JOSÉ EUGÊNIO GUIMARÃES
Por mero acaso conheci o iluminista e cinéfilo de quatro costados Júlio César de Miranda em 1991, se a memória não falha. Minha esposa fora premiada com um aparelho de videocassete. As locadoras de Niterói não ofereciam acervos diferenciados aos apreciadores de cinema. As estantes locais eram dominadas pelo rame-rame das grandes produções e lançamentos há pouco vistos nas salas de exibição. Eu ―louco por obras raras do período silencioso; de plagas europeias, asiáticas e brasileiras tão distantes de merecer relançamento nos cinemas e exibição nas madrugadas da TV ―não conseguia me satisfazer.
Até me deparar com uma matéria no suplemento “Rio Show” de “O Globo”. A seção dedicada a vídeos publicou extensas linhas sobre à locadora Polytheama situada em Copacabana nas proximidades da Galeria Alaska. Não pensei duas vezes: “é esta!”, afirmei ao meus botões. Distante de Niterói? Sem problemas! É para lá que irei! Cheguei fissurado e, desordenadamente, tomado de ansiedade, pus-me a examinar os títulos expostos e a separar vários. Certamente, percebendo minha ansiedade e o fato de ser completo desconhecido, acercou-se um senhor de olhar firme e penetrante. Quis saber se procurava algo específico. Resposta: “Ah! Tenho muitas especificidades e todas, parece, estão aqui! É tanta coisa preciosa, difícil de encontrar… Nem sei por onde começar”.
Calmamente, ele recolheu os estojos de VHS (era o que havia até então) de minhas mãos e perguntou o óbvio: “Quem é você?” Sobrou o embaraço; nem sabia o que dizer. Dei alguma resposta da qual não guardo lembranças. O problema, prestes a atrapalhar tudo, era a confiança – principalmente pelo fato de morar do outro lado da Baía da Guanabara. Por sorte, algo em minha cara feia extravasa insuspeição. Cadastrei-me! Levei três filmes para casa. Deveria devolvê-los em dois dias. Findo o prazo, cheguei em cima do laço e esbaforido devido a um engarrafamento. Júlio César de Miranda, que havia me atendido da primeira vez, exclamou aliviado: “Ah! Nossa! Olha ele aí!” Sequer tive tempo de escolher outra remessa. Sei que a existência de um cliente de Niterói provocou admiração durante algum tempo.
- - - - -
Retorne, sem nenhuma alteração, o trecho do relato sobre a locadora Polytheama situado entre "JOSÉ EUGÊNIO GUIMARÃES" e "conseguia me satisfazer.", inclusive.

§ **Dados fornecidos**
- - - - -
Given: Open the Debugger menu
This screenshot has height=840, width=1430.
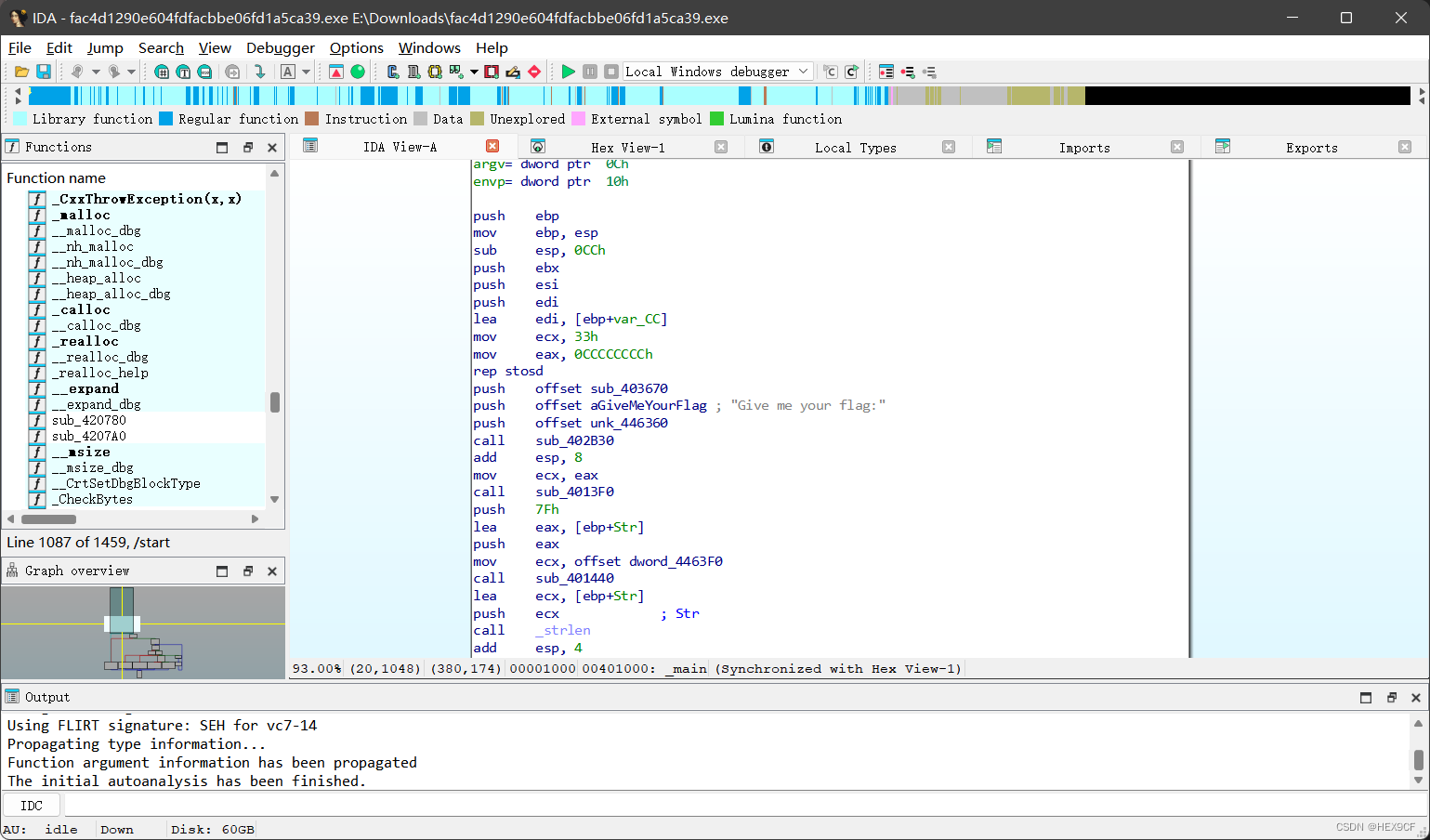Looking at the screenshot, I should [x=280, y=47].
- - - - -
§ **Resposta abaixo**
JOSÉ EUGÊNIO GUIMARÃES
Por mero acaso conheci o iluminista e cinéfilo de quatro costados Júlio César de Miranda em 1991, se a memória não falha. Minha esposa fora premiada com um aparelho de videocassete. As locadoras de Niterói não ofereciam acervos diferenciados aos apreciadores de cinema. As estantes locais eram dominadas pelo rame-rame das grandes produções e lançamentos há pouco vistos nas salas de exibição. Eu ―louco por obras raras do período silencioso; de plagas europeias, asiáticas e brasileiras tão distantes de merecer relançamento nos cinemas e exibição nas madrugadas da TV ―não conseguia me satisfazer.